Bad Filesystem Performance
At the moment, some issues with the file systems that impact the performance are observed. File access can be severely delayed consequently. The issue is currently under investigation.
Global Maintenance of CLAIX-2023
Due to maintenance tasks on a cluster-wide scale that cannot be performed online, the whole batch service will be suspended for the maintenance.
The Regapp is also affected by the maintenance.

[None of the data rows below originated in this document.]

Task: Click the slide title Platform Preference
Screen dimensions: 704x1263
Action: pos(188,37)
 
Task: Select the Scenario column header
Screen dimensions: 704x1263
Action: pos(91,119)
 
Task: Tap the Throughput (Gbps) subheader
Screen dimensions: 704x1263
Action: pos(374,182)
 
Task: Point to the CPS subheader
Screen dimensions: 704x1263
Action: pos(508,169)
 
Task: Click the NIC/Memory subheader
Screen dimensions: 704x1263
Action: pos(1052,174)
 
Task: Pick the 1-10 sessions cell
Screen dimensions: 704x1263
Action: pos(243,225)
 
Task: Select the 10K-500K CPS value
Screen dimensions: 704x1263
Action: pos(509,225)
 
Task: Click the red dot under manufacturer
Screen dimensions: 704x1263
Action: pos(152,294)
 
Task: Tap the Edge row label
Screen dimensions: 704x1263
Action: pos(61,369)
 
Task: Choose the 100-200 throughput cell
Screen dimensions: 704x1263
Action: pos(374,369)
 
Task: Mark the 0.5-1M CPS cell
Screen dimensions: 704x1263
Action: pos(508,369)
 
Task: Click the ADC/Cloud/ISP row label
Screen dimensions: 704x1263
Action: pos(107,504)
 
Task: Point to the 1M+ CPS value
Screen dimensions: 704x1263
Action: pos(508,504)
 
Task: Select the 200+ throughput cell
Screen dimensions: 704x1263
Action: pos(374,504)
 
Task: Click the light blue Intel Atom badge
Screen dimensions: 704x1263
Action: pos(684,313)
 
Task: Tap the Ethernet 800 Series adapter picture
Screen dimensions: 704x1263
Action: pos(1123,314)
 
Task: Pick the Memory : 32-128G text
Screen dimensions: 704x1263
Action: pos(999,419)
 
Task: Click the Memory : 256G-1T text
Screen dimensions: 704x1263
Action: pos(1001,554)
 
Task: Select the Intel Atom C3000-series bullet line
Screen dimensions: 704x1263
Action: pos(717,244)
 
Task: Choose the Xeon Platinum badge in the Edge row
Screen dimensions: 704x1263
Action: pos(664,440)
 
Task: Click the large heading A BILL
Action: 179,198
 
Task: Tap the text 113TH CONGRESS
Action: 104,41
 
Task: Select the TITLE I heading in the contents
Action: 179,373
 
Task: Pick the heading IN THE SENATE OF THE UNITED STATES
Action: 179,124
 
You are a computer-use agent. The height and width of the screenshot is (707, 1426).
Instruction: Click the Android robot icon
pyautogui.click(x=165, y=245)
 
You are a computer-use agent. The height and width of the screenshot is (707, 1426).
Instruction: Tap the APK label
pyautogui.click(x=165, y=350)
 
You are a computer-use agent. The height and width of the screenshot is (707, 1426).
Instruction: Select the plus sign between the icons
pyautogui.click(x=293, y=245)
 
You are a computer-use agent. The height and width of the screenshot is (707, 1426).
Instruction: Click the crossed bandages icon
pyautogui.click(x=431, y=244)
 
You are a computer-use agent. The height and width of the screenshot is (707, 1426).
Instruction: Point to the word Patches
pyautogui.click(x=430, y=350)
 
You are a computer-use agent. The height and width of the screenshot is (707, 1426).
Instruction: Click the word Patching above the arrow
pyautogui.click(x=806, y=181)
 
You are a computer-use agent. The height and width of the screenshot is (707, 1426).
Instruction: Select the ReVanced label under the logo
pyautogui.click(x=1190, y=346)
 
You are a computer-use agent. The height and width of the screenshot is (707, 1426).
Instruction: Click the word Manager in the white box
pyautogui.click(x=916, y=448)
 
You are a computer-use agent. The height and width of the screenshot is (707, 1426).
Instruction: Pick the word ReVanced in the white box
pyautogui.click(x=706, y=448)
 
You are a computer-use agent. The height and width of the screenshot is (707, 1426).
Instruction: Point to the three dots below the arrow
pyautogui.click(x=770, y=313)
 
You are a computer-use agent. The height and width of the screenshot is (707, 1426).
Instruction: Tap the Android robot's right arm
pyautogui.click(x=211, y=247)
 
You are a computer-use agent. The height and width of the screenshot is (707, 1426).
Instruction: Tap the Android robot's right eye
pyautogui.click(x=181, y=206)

Jupyterhub Temporarily Unavailable Due To Kernel Update
Due to a scheduled kernel update, the jupyterhub node is temporarily unavailable. The node will be available again, as soon as the update is completed.
Kurze SSO-Störung
Heute Abend kam es gegen ca. 20:25 - 21:00 zu einem Performance-Tief des SSO-Service und wurde innerhalb dieser Zeit von der Fachabteilung geprüft. Das Problem ist behoben und schnelle Logins ohne Wartezeiten sind wieder möglich.
---English---
Login nodes unavailable due to kernel update
Due to a scheduled Kernelupdate, the login nodes, i.e., login23-*, are temporarily unavailable during the update. The nodes will be available again, as soon as the update is completed.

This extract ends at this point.